New Delhi: There hasn’t been many hardware start-ups launched in India because of lack of funding, proper ecosystem and mentorship, experts said.
The scenario is, however, gradually changing with companies such as Grey Orange Robotics being able to raise funds. The company provides automated on-demand robot services for logistics and warehouse management.
“The big bets in consumer internet have been cast. It’s encouraging to see today’s entrepreneurs following their domain and pursuing deeper technology sectors such as hardware, internet of things, artificial intelligence etc,” Sanjay Nath, managing partner at Blume Ventures, said at the India Summit organized by the The Economist magazine in New Delhi on Wednesday.
Blume is an investor in Grey Orange Robotics and participated in its $30 million round along with Tiger Global, last year.
“Our philosophy for fund II onwards will be to focus on, besides consumer internet, a good 30-40% on business-to-business (B2B) start-ups. Hardware, internet of things oriented start-ups will all be part of this focus area,” he added.
According to Paras Batra, co-founder of Leaf Wearables (Leaf Innovation Pvt. Ltd) that designs smart jewelry products for women’s safety, hardware start-ups can solve a plethora of issues ranging from sewage to water pollution in a city.
He said that hardware start-ups require much more effort as compared to other sectors.

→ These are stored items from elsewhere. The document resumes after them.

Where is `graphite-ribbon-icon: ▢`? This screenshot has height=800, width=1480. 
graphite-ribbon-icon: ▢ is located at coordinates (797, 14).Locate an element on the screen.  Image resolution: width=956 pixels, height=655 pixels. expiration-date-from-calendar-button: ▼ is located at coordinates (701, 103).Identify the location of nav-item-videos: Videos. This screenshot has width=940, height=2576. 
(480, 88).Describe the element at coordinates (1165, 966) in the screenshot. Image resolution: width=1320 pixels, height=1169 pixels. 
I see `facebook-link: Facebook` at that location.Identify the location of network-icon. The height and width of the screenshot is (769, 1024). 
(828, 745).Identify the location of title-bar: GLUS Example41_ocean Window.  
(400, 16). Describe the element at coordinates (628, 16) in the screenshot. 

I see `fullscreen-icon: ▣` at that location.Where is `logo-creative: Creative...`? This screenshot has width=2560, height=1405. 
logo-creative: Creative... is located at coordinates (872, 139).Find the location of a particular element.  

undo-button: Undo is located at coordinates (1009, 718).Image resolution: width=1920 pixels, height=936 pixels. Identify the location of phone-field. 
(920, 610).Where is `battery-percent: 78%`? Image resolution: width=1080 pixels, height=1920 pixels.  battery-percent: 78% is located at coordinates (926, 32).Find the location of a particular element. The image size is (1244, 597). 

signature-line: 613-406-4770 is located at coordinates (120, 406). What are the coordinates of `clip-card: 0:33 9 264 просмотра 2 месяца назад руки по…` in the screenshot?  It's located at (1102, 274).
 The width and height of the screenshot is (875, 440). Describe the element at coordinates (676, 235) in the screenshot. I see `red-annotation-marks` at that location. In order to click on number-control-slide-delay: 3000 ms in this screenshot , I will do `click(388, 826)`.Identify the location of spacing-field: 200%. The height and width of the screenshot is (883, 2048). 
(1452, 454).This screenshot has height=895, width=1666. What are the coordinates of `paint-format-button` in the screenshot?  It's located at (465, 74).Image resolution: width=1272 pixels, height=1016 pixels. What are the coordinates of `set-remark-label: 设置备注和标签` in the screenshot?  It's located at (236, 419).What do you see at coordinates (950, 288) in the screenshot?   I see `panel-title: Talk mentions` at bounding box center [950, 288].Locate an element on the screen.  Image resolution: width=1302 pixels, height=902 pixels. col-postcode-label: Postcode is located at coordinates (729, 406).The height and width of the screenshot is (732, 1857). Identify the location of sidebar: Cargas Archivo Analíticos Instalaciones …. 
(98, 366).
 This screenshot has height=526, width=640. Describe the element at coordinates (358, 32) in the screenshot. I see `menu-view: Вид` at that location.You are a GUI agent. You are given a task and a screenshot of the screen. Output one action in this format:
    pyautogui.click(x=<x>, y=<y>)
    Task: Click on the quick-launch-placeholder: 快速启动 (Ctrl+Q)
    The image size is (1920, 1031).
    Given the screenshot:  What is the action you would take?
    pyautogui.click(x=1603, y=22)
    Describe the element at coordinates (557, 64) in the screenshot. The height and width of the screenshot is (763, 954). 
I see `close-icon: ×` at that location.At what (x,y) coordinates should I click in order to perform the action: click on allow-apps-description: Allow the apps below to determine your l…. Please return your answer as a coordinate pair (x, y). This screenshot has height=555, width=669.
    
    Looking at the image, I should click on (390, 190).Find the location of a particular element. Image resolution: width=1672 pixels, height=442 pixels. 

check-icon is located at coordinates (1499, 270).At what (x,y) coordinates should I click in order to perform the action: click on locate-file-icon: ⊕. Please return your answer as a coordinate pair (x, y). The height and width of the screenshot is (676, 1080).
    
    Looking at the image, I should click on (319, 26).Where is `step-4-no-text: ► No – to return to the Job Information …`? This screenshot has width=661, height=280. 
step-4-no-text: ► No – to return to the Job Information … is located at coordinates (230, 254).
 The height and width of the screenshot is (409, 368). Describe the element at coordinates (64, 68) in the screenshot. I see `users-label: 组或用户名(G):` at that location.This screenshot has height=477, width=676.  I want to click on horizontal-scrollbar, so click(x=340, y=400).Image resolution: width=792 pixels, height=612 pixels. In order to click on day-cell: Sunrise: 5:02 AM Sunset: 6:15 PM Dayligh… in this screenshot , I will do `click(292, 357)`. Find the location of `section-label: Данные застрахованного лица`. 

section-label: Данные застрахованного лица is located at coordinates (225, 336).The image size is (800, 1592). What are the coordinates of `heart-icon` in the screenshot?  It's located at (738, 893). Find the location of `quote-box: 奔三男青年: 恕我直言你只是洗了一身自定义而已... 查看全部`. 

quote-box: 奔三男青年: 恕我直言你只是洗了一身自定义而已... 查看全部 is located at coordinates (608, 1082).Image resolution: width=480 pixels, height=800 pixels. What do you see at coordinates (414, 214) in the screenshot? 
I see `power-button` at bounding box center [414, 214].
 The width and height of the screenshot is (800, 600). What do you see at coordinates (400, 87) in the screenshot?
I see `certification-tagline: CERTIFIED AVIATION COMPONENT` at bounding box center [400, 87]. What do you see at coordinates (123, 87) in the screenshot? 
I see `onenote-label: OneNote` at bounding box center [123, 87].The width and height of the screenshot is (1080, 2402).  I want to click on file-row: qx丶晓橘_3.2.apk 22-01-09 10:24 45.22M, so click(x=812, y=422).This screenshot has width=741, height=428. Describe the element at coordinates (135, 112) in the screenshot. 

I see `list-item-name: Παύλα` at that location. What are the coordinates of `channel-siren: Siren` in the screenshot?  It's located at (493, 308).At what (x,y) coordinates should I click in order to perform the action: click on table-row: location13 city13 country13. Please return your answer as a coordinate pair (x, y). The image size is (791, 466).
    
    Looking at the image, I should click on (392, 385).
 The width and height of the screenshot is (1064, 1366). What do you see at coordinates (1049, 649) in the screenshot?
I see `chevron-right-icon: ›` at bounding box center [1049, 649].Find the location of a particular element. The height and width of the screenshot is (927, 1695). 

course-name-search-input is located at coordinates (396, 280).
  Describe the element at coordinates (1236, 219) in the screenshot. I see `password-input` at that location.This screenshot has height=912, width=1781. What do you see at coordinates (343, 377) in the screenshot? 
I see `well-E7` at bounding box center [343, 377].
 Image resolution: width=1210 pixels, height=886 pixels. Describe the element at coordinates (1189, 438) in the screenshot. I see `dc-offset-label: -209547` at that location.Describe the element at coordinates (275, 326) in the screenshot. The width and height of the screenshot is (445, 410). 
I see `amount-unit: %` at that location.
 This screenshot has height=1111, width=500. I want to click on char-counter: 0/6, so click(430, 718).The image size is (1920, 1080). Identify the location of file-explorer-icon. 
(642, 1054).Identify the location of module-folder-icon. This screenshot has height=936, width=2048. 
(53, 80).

“It requires expertise and is very time consuming. Entrepreneurs cannot go to the market the very next day. It requires a lot of iterations, which are costly and there has been no ecosystem around which leads to lack of mentorship,” he said, adding that the situation is slowly changing with companies such as Grey Orange setting a strong precedent.
Batra also said that to facilitate this further, there should be tinkering labs set up at schools so that students get a hand on making products early on.
According to Tracxn, a start-up tracker, at least 122 hardware-led tech start-ups were founded in 2014 and 85 last year. However, out of them, only 16 got funded in 2014 and 28 in 2015.